→ **TASK LIST**:
1 – According to the article on real estate and bank failures, why has remote work played a role in the current crisis? Answer in one to three sentences.
2 – Name every Real Estate Investment Trust that the article on real estate and bank failures says has lost value since the beginning of 2024.
3 – Extend the article on real estate and bank failures, starting after its final heading.

→ **STUDY TEXT**:
Powell went on to say that this is a “problem we’ll be working on for years more.” He also said that he believes that the issues, troubling as they are, are still manageable. It’s for that reason he wants to get out ahead of the problem.
What Does Real Estate Have To Do With Bank Failure?
One of the most significant problems Powell pointed out is that companies have over-invested in commercial real estate. This is an issue that was compounded by the COVID-19 pandemic. Some businesses are on the hook for monthly rent for buildings they aren’t using.
Powell cited falling office space and retail assets that aren’t being used. He pointed out that the big banks that were designated as “systemically important” back in 2008 are not struggling. That’s despite the fact that the 2007-2008 crisis was triggered by bad real estate investments.
Real Estate Investments Are Struggling
While Powell’s comments focused largely on commercial real estate, the truth is that real estatement investments across the board are struggling. Real Estate Investment Trusts, or REITs, are among those at risk. REITs are commonly included in investors’ portfolios.
Some of the REITs that have lost value since the beginning of 2024 include Boston Properties, Alexandria Real Estate Equities, Vornado Realty Trust, and Kilroy Realty Corp. Their losses are a troubling piece of the puzzle that could lead to bank failures.
Remote Work And Banks
If you’re one of the workers who began working remotely at the outset of the COVID-19 pandemic, you might be curious about whether remote work has played a role in the current crisis. The short answer is yes, although that’s not the fault of workers.
Commercial real estate leases are often multi-year contracts. Some companies sign leases for five or ten years. The pandemic meant they were paying for office space they weren’t using and those costs have added up in the four years since.
What Can The Fed Do To Prevent Failure?

→ **RECORDED INFORMATION**:
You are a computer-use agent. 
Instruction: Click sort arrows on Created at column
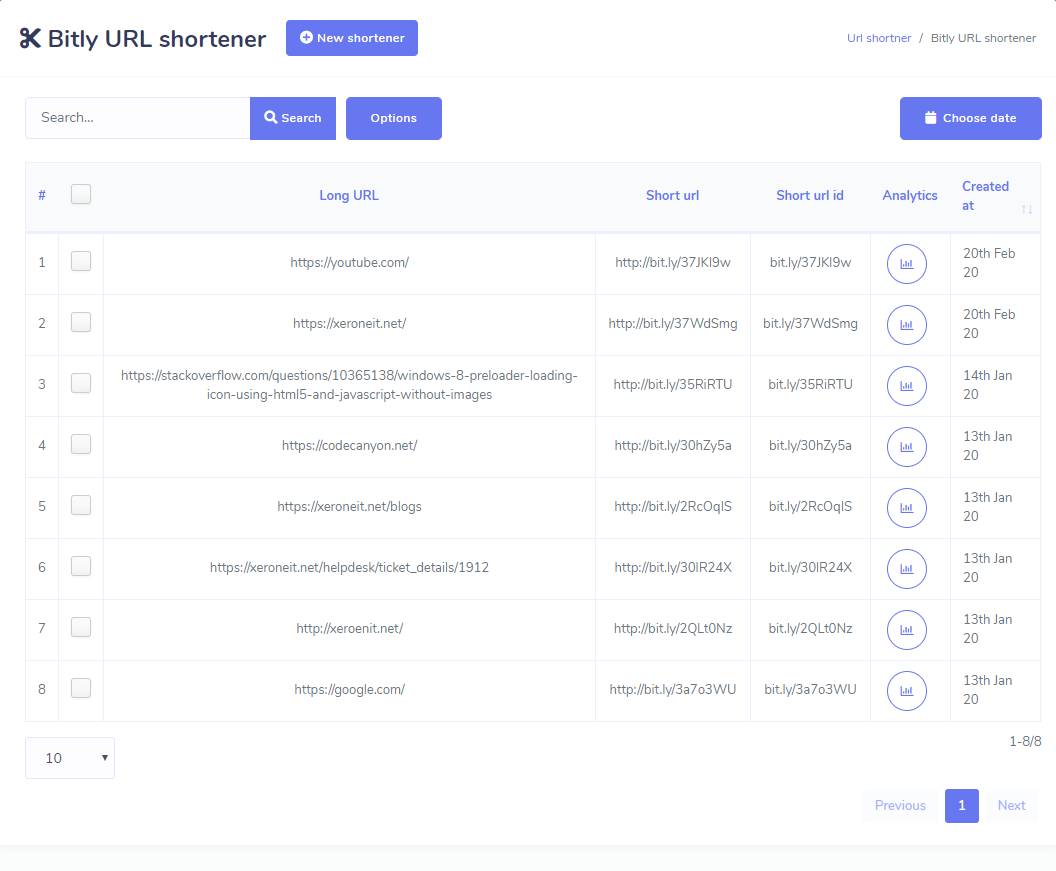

→ **ANSWERS FOR THIS EXERCISE**:
1 – Commercial real estate leases are often multi-year contracts, and some run for five or ten years. When the pandemic moved workers out of offices, companies kept paying for office space they were not using, and those costs have added up over the four years since.

2 – Boston Properties, Alexandria Real Estate Equities, Vornado Realty Trust, Kilroy Realty Corp.

3 –
Powell said that the Fed is in dialogue with banks. They’re asking questions like, “Do you have enough capital? Do you have enough liquidity? Do you have a plan?” These are all essential questions that banks should be asking themselves.
One of the most important issues Powell raised is about banks’ truthfulness. He said, “You’re going to take losses here – are you being truthful with yourself and with your owners?” Some banks may be tempted to hide losses out of fear.
Is More Regulation Needed?
Powell confirmed that declining commercial real estate values could cause bank failures in the coming months and years, he still felt confident that the Fed could find ways to limit the impact on the economy as a whole.
The central belief that Powell expressed is that regulation could prevent at least some of the potential failures from happening. That’s positive but also presents a potential problem. There’s a political divide in the US about regulation and when it’s necessary.
Regulation And The Upcoming Presidential Election
Speaking of politics, let’s talk about that divide. The bottom line is that the Democratic Party tends to be in favor of regulation. They understand that banks (and businesses in general) are unlikely to regulate themselves when there’s money to be made.
By contrast, the Republican Party frowns on regulation and has often taken action to remove it. A classic example is that deregulation in the early 2000s led to loose lending practices and was a direct cause of the 2007-2008 housing crisis.
Should You Be Worried About Your Bank?
It’s natural to be worried that your bank might be at risk. Even if you don’t have a lot of money in your account, losing it is a frightening thought. So, should you be worried about your bank? And if so, what can you do to protect yourself?
As long as your bank is FDIC insured, your deposits are insured up to $250,000. You’re likely very safe if you keep your money with a large bank such as Wells Fargo or Bank of America. Even smaller banks and credit unions are insured, so you probably don’t need to be concerned.